--- Task to complete ---
Rewrite all of the lines below as a Markdown table with the columns Row and Line, giving each line a sequential row number and omitting blank lines.

Records from a dataset
* * * * * * * * *

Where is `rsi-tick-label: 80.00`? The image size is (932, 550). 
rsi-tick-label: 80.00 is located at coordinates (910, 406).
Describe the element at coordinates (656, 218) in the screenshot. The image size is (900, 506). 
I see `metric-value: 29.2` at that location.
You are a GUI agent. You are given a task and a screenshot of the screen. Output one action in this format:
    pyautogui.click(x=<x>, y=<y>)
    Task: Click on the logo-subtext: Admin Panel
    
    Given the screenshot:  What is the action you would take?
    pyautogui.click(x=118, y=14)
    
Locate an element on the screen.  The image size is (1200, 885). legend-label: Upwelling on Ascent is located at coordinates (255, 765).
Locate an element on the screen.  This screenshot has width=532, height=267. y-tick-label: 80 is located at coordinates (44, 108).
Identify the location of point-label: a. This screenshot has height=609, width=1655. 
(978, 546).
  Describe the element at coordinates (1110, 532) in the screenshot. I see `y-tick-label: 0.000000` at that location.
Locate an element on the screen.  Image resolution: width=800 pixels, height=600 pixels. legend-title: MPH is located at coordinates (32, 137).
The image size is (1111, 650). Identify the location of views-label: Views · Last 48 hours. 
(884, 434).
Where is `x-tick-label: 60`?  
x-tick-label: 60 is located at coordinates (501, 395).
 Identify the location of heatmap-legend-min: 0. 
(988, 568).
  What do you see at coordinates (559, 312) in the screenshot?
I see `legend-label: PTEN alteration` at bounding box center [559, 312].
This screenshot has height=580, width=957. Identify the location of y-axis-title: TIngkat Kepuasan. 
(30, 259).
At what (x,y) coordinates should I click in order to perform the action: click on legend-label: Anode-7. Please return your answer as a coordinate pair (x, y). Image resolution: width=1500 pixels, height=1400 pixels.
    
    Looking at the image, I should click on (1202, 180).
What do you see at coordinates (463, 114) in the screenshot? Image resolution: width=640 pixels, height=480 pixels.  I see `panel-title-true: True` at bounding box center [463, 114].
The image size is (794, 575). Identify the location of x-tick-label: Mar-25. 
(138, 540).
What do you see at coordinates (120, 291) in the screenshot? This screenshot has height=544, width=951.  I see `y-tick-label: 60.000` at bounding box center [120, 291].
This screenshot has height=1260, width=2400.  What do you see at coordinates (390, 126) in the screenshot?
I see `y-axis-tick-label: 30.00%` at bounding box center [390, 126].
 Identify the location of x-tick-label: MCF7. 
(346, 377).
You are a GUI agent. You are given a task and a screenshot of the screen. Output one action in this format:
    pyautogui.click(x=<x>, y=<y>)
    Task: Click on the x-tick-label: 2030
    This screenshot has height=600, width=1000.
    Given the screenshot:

* * * * * * * * *

--- Expected answer ---
| Row | Line |
|---|---|
| 1 | Where is `rsi-tick-label: 80.00`? The image size is (932, 550).  |
| 2 | rsi-tick-label: 80.00 is located at coordinates (910, 406). |
| 3 | Describe the element at coordinates (656, 218) in the screenshot. The image size is (900, 506).  |
| 4 | I see `metric-value: 29.2` at that location. |
| 5 | You are a GUI agent. You are given a task and a screenshot of the screen. Output one action in this format: |
| 6 |     pyautogui.click(x=<x>, y=<y>) |
| 7 |     Task: Click on the logo-subtext: Admin Panel |
| 8 |     Given the screenshot:  What is the action you would take? |
| 9 |     pyautogui.click(x=118, y=14) |
| 10 | Locate an element on the screen.  The image size is (1200, 885). legend-label: Upwelling on Ascent is located at coordinates (255, 765). |
| 11 | Locate an element on the screen.  This screenshot has width=532, height=267. y-tick-label: 80 is located at coordinates (44, 108). |
| 12 | Identify the location of point-label: a. This screenshot has height=609, width=1655.  |
| 13 | (978, 546). |
| 14 |   Describe the element at coordinates (1110, 532) in the screenshot. I see `y-tick-label: 0.000000` at that location. |
| 15 | Locate an element on the screen.  Image resolution: width=800 pixels, height=600 pixels. legend-title: MPH is located at coordinates (32, 137). |
| 16 | The image size is (1111, 650). Identify the location of views-label: Views · Last 48 hours.  |
| 17 | (884, 434). |
| 18 | Where is `x-tick-label: 60`?   |
| 19 | x-tick-label: 60 is located at coordinates (501, 395). |
| 20 |  Identify the location of heatmap-legend-min: 0.  |
| 21 | (988, 568). |
| 22 |   What do you see at coordinates (559, 312) in the screenshot? |
| 23 | I see `legend-label: PTEN alteration` at bounding box center [559, 312]. |
| 24 | This screenshot has height=580, width=957. Identify the location of y-axis-title: TIngkat Kepuasan.  |
| 25 | (30, 259). |
| 26 | At what (x,y) coordinates should I click in order to perform the action: click on legend-label: Anode-7. Please return your answer as a coordinate pair (x, y). Image resolution: width=1500 pixels, height=1400 pixels. |
| 27 |     Looking at the image, I should click on (1202, 180). |
| 28 | What do you see at coordinates (463, 114) in the screenshot? Image resolution: width=640 pixels, height=480 pixels.  I see `panel-title-true: True` at bounding box center [463, 114]. |
| 29 | The image size is (794, 575). Identify the location of x-tick-label: Mar-25.  |
| 30 | (138, 540). |
| 31 | What do you see at coordinates (120, 291) in the screenshot? This screenshot has height=544, width=951.  I see `y-tick-label: 60.000` at bounding box center [120, 291]. |
| 32 | This screenshot has height=1260, width=2400.  What do you see at coordinates (390, 126) in the screenshot? |
| 33 | I see `y-axis-tick-label: 30.00%` at bounding box center [390, 126]. |
| 34 |  Identify the location of x-tick-label: MCF7.  |
| 35 | (346, 377). |
| 36 | You are a GUI agent. You are given a task and a screenshot of the screen. Output one action in this format: |
| 37 |     pyautogui.click(x=<x>, y=<y>) |
| 38 |     Task: Click on the x-tick-label: 2030 |
| 39 |     This screenshot has height=600, width=1000. |
| 40 |     Given the screenshot: |